Unfounded rumors swirled online after Obama was absent from the inauguration as well as former President Jimmy Carter’s funeral.
The decision wasn’t easy for her, she said.
“It took everything in my power to not do the thing that was right, or that was perceived as right, but do the thing that was right for me, that was a hard thing for me to do,” Obama said. “I had to basically trick myself out of it, and it started with not having anything to wear.”
“I walk around with the right dress, I travel with clothes just in case something pops off,” she explained. “So I was like, if I’m not going to do this thing, I gotta tell my team, I don’t even want to have a dress ready, right? Because it’s so easy to just say, ‘let me do the right thing.'”
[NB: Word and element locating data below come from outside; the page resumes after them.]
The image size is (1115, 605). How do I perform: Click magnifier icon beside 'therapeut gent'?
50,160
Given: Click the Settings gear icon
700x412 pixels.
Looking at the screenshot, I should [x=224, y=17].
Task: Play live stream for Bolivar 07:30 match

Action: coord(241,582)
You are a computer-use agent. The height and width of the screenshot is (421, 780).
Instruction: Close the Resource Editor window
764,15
Henson commended Obama for her choice, saying if she doesn’t make choices for herself, she becomes “a shock absorber.”
“And that’s what women are. We’re shock absorbers, and that’s exhausting and it’s not healthy,” Henson said. “You’ve had to be shock absorbers for your husband, for your children, for your mom, for your family, your loved ones because of where you were sitting in the public eye. That’s not fair to you. When do you ever get to live for you?”
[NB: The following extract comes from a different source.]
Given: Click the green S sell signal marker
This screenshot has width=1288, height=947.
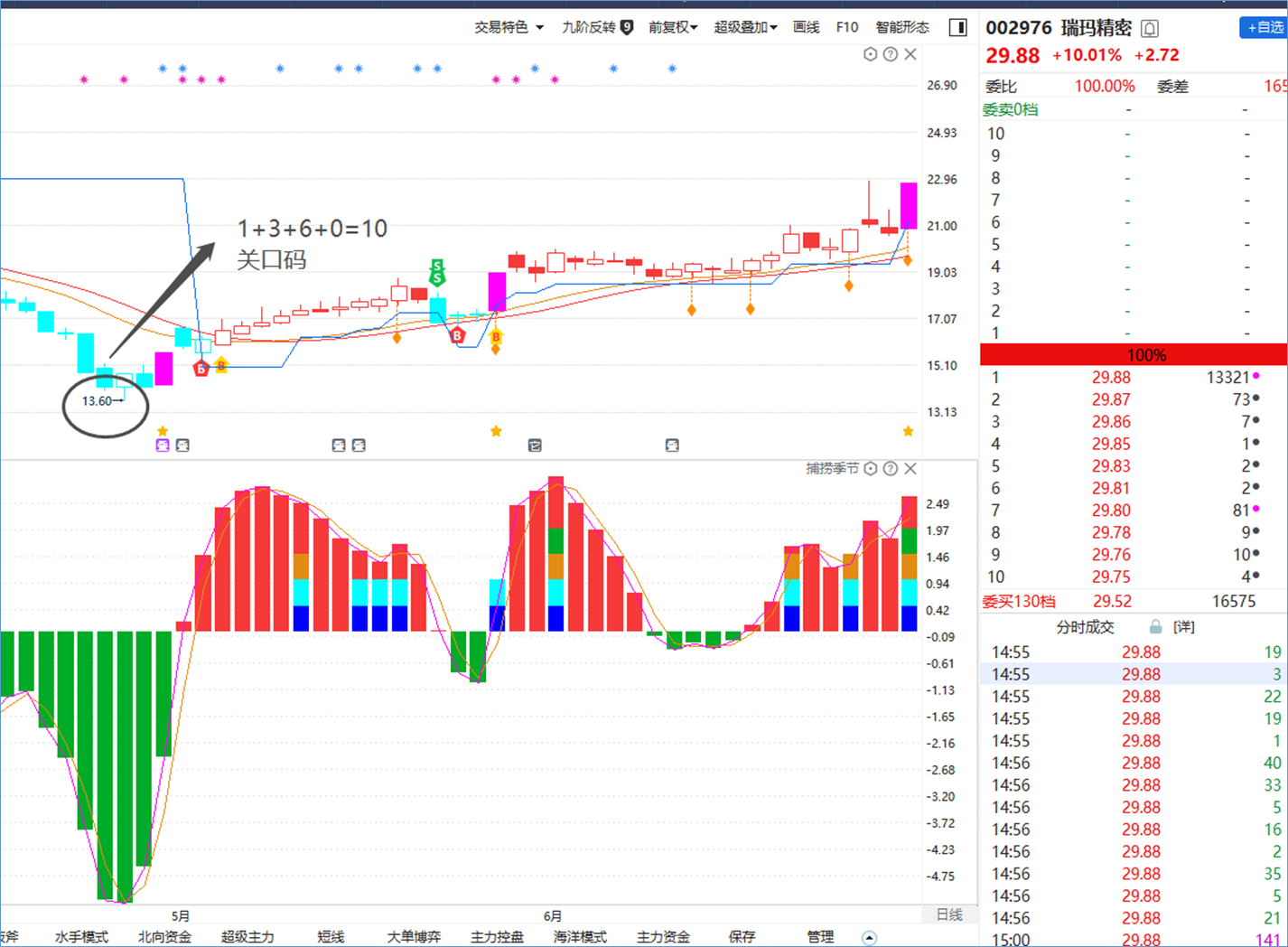Looking at the screenshot, I should (437, 273).
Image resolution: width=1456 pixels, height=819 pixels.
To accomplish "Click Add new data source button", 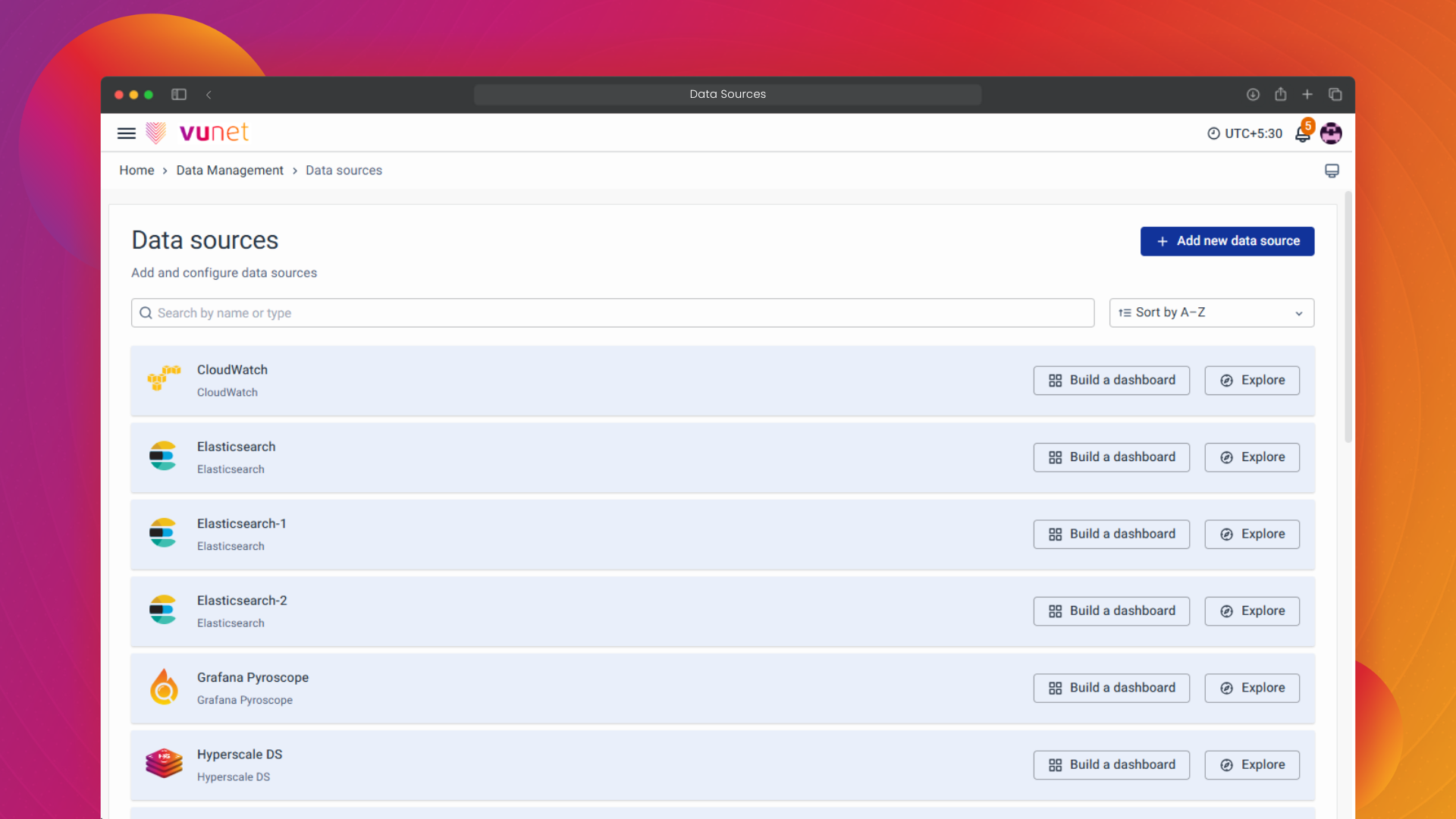I will tap(1227, 241).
Obama said she’s still working on doing things solely for herself, but wants to set an example for her daughters, Malia, 26, and Sasha, 23, and others.
“If I, after all that I’ve done in this world, if I’m still showing them that I have to keep — I still have to show people that I love my country, that I’m doing the right thing, that I’m always setting, going high all the time even in the face of a lot of hypocrisy and contradiction, right? All I’m doing is keeping that crazy bar that our mothers and grandmothers set for us,” she said.
She hopes to teach them to “start practicing” saying “no” earlier than she did. “So you build that muscle,” she said.
“People can handle ‘no,'” she added. “The world doesn’t stop because I said no to your event.”